By Candice Zachariahs
Nov. 7 (Bloomberg) -- Investors should sell Australia's currency against the U.S. dollar because it may lose 29 percent as it slumps toward a record amid a global recession, Morgan Stanley said.
The Australian dollar, which dropped 27 percent in the past three months, may decline toward its April 2001 low of 47.75 U.S. cents as investors dump the nation's higher-yielding assets and retreat to the safety of the greenback, according to Ned Rumpeltin, a London-based currency strategist at Morgan Stanley.
``The most immediate concerns about the financial system may have eased, but worries about global growth prospects are now coming to the fore,'' Rumpeltin wrote in a research note yesterday. ``There is considerable scope for further declines.''
Australia's currency dropped the most in a week, falling 2.5 percent to 66.20 U.S. cents as of 12:07 p.m. in Sydney from 67.86 cents late in Asia yesterday. It reached an all-time high of 98.49 cents on July 16.
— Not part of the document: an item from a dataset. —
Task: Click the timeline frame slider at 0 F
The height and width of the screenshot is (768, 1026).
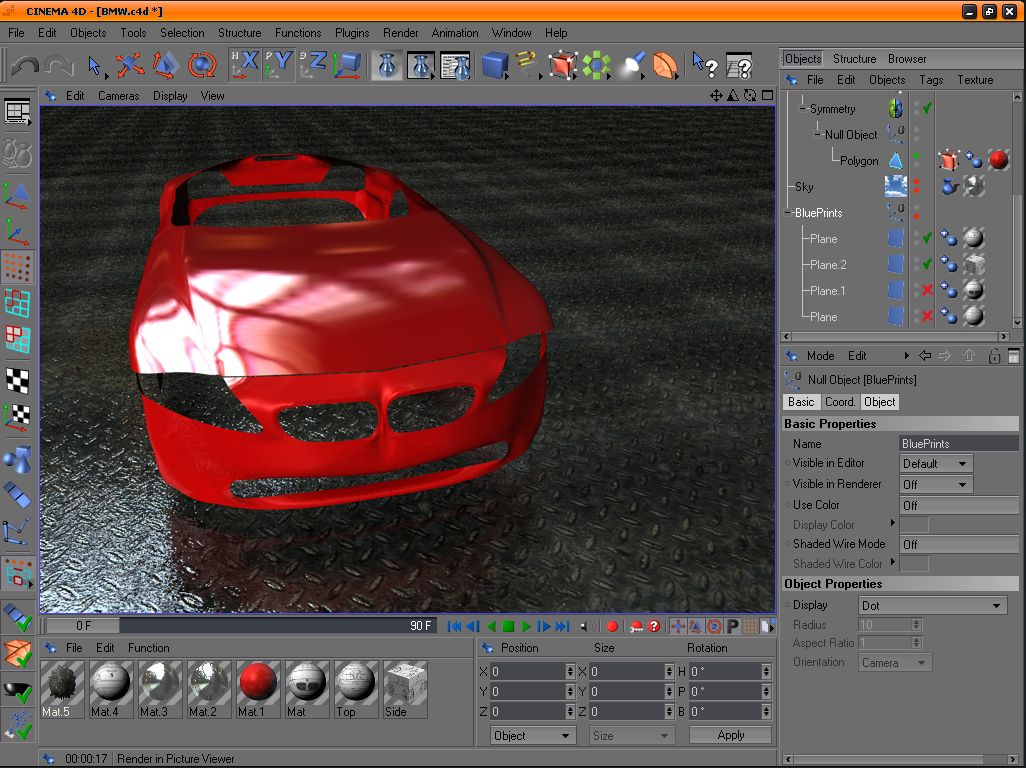Action: pos(82,626)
Morgan Stanley lowered its forecast for the Australian dollar last month, predicting it would fall to 57 cents by year's end and then touch 47 cents by June 2009, the lowest since the currency was first freely traded in December 1983.
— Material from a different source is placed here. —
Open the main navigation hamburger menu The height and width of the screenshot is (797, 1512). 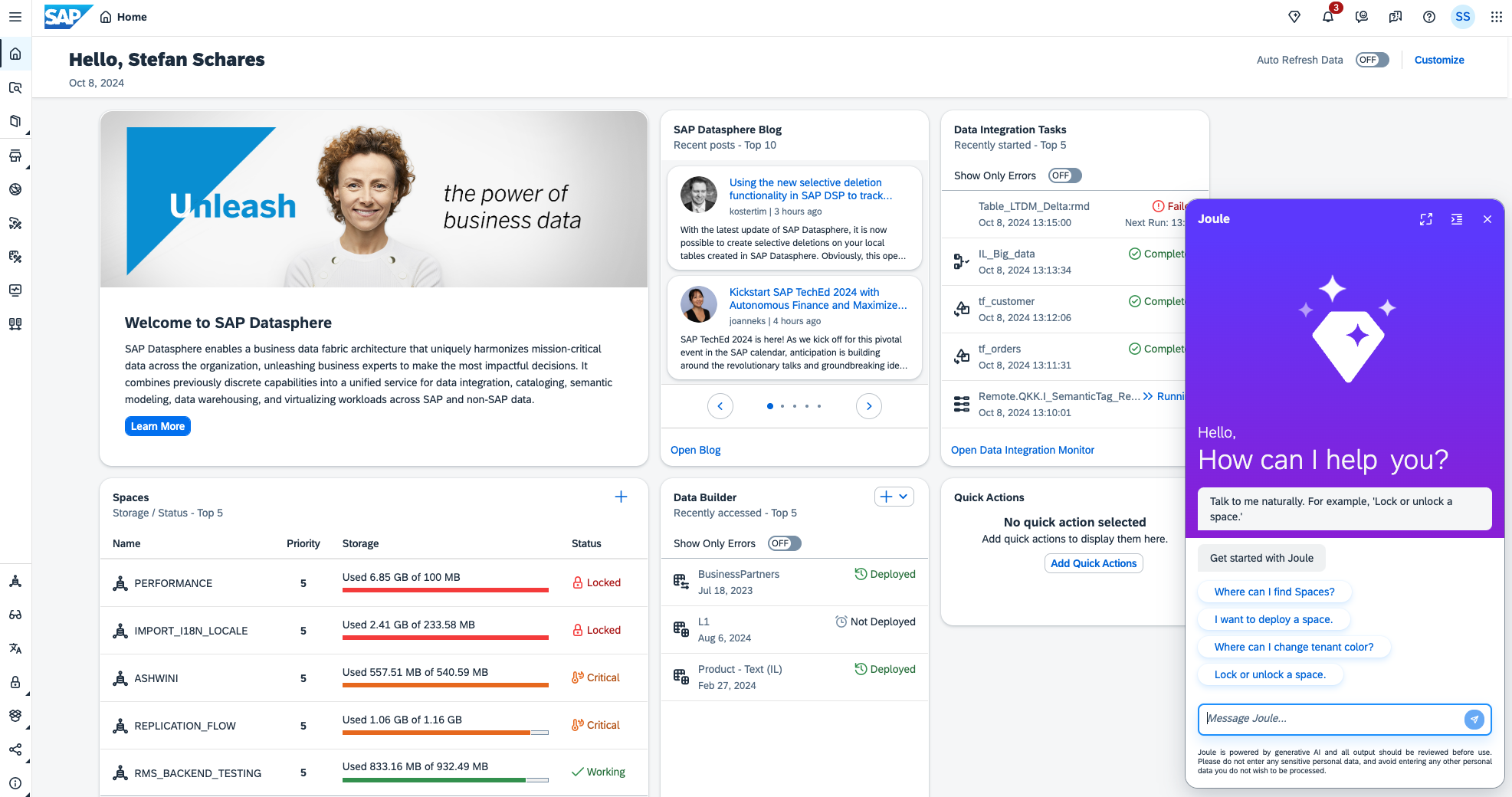(x=15, y=17)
The Aussie, as the currency is called, has tumbled since the collapse of Lehman Brothers Holdings Inc. in September paralyzed credit markets and caused equities to tumble as concern over a global recession spread.
The International Monetary Fund yesterday predicted that global growth will slow to 2.2 percent next year amid the first simultaneous recession in the U.S., Japan and euro region in the post-World War II era. A growth rate of 3 percent or less is ``equivalent to a global recession,'' the IMF said as recently as April.
The Australian economy will grow 1.8 percent in fiscal 2009, according to the IMF, as a A$10.4 billion ($6.85 billion) stimulus package from the government and aggressive interest rate cuts by the central bank boost the domestic economy.